The high school food chain in my school was best viewed at lunch time in the cafeteria. The cool kids sat at the front near the stage. These were the popular kids, the jocks, the cool kids, the kids with money, and the attractive. Next were the "normies" these were the kids who were okay, there was nothing all that esoeteric about them, but also nothing freakish that could be made fun of. They made up the majority. After the normies were the skids, the smokers, the sluts, whatever derogatory comment you wanted to give them. They were the ones who smoked, did drugs, had sex, and were wild and crazy. Then there were the weirdos, the freaks, and the intellectuals. There were about six of us we all banded together. Following us were the geeks, the nerds, the incredibly smart but seriously lacking in social skills they also banded together. Then there were the loners. They were the individuals who just kind of hung out and around and had no friends and no one liked them or really knew them. We only had a couple and I really know nothing about them.
In the terms of this social hierarchy I stuck out like a sore thumb. I was a lot smarter than I realized and I was a lot crazier then I knew.

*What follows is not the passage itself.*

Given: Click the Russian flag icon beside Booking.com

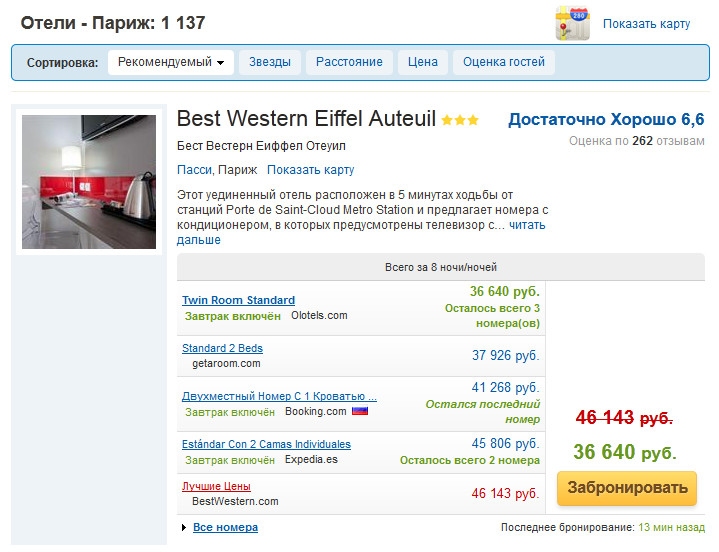Looking at the screenshot, I should point(360,411).
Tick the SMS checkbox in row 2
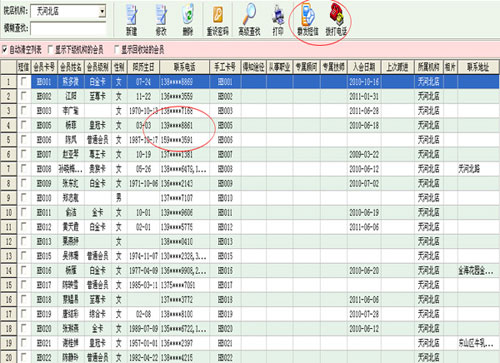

I dressed very creativley (ugh is what I think when I look back and remember some of the crazy outfits I chose), I had weird wittisisms and I was just misunderstood. But I also kind of liked it. I was a boundary pusher, I was like the gay madonna of my high school. I was also fat. Being gay and fat - is never a good combo, straight people don't like you, gay people don't like you, you don't like you.
Looking back on high school I have very mixed emotions. I grew up too fast there, I had to, I had too many adult situations to deal with that I could not be my age. I hated so many people who I am not sure I forgive, but I had some good friends that I regret losing contact with. Although the lied when they said you can't go home, (you can unless your parents are dead or they moved) but you can never go back to that element of emotions that made home feel like a quaint little hell hole.